Chapter 4 Run the Workflow

4.1 Start the Run

Once you have saved the inputs and outputs, click on RUN ANALYSIS.

The RUN ANALYSIS button is highlighted.

4.2 Monitor the Run

Navigate to the JOB HISTORY tab. You can see your most recent submissions in table form. Click on the most recent submission. Notice how each sample gets its own job. This keeps the whole process speedy!

The page reflects submission IDs and time submitted. Several runs have launched for each sample. The workflow status is 'Running' for all 8 samples.

4.3 Inspect the Run Results

You should see the status change to “Succeeded” if everything completed correctly.

Workflow status is now succeeded for all 8 samples, with a check mark.

After 24 hours, you can also see the costs associated with each run under “Run Cost”.

4.4 Inspecting Other Run Files

It can be helpful to look at intermediate files on Google Cloud Platform, especially if runs did not complete successfully.
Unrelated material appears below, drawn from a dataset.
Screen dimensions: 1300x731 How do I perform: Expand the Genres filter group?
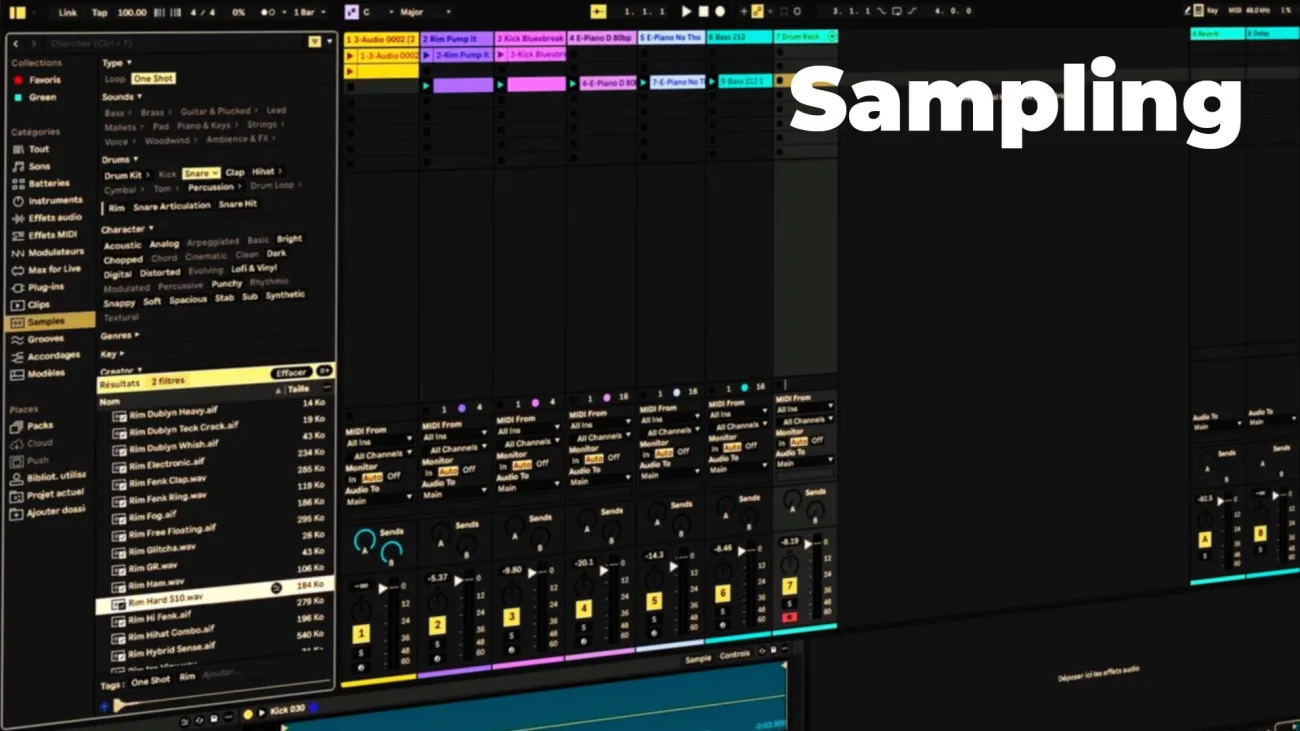click(x=119, y=336)
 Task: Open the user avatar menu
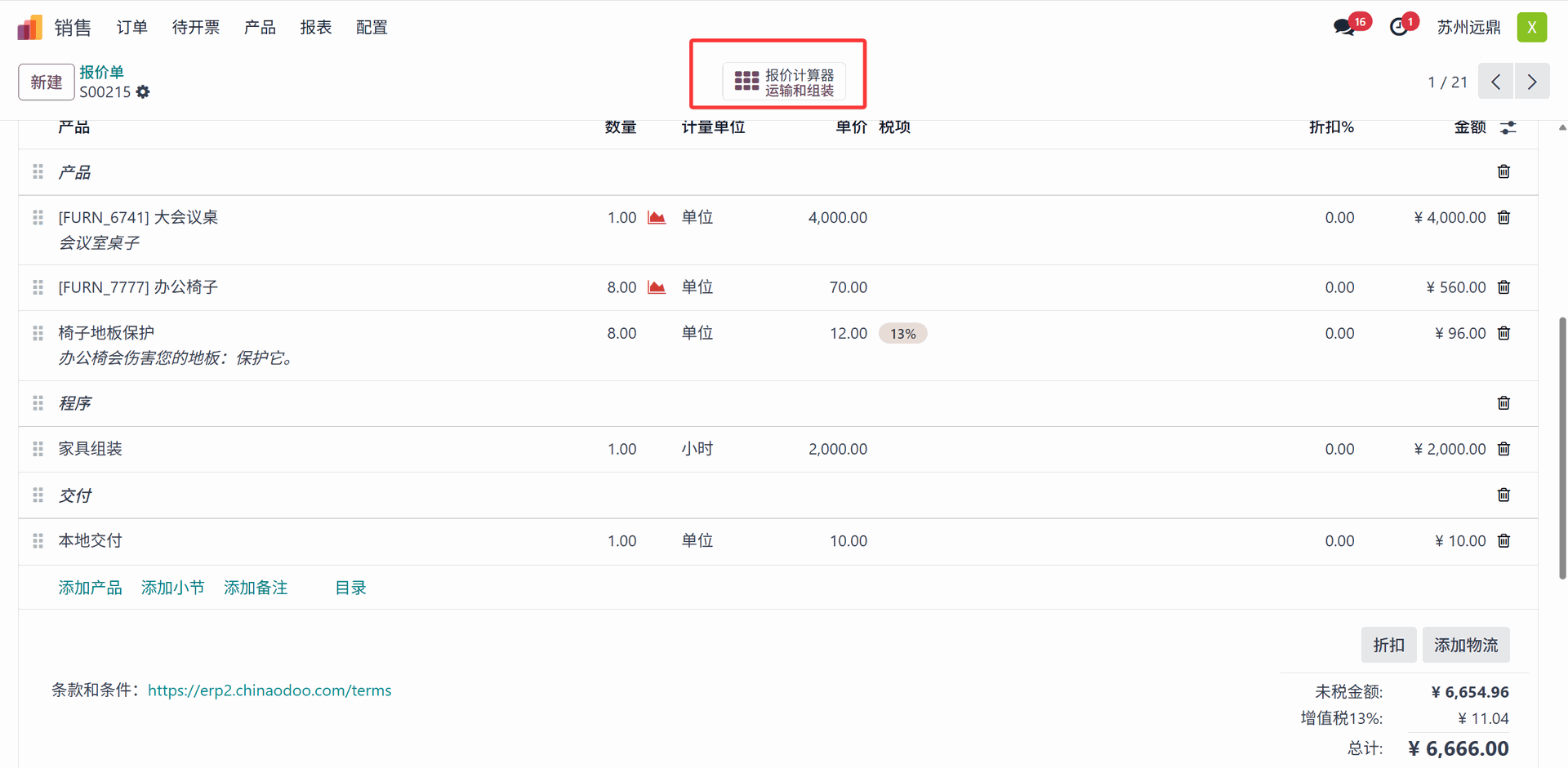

You can view these files by clicking on the folder icon for “Execution directory”.

The folder icon indicating execution directory besides the workflow job for one sample is highlighted.

For each run, you can see a number of associated files, including the output .fq files and log files.

Files for the workflow on GCP are shown. There are two fastq files that were created as well as 3 log files that are relevant for debugging, including sample_file.log, stderr, and stdout.

Click on stdout and/or stderr and “DOWNLOAD” to view the terminal output.

The DOWNLOAD button is highlighted.

Here is what your output in stdout might look like.

Terminal monospace text shows the following: Creating a subsampled file with 20000 lines. Created SRR10152993_1_subsample.fq. Subsampling paired-end reads for SRR10152993. Created SRR10152993_2_subsample.fq.

4.5 Confirming Results in the DATA tab

We can see that the subsample files have been linked in the DATA table “sample”.

On the DATA tab of the workspace, a new column has been created called read1_subsample. There are 8 files corresponding to each original file.

In our example, we have a mixture of single-end and paired-end reads, so only the paired-end samples get a second file.

On the DATA tab of the workspace, a new column has been created called read2_subsample. There are 4 files corresponding to each original file that had paired-end reads.

You should now be able to use the subset files for downstream applications!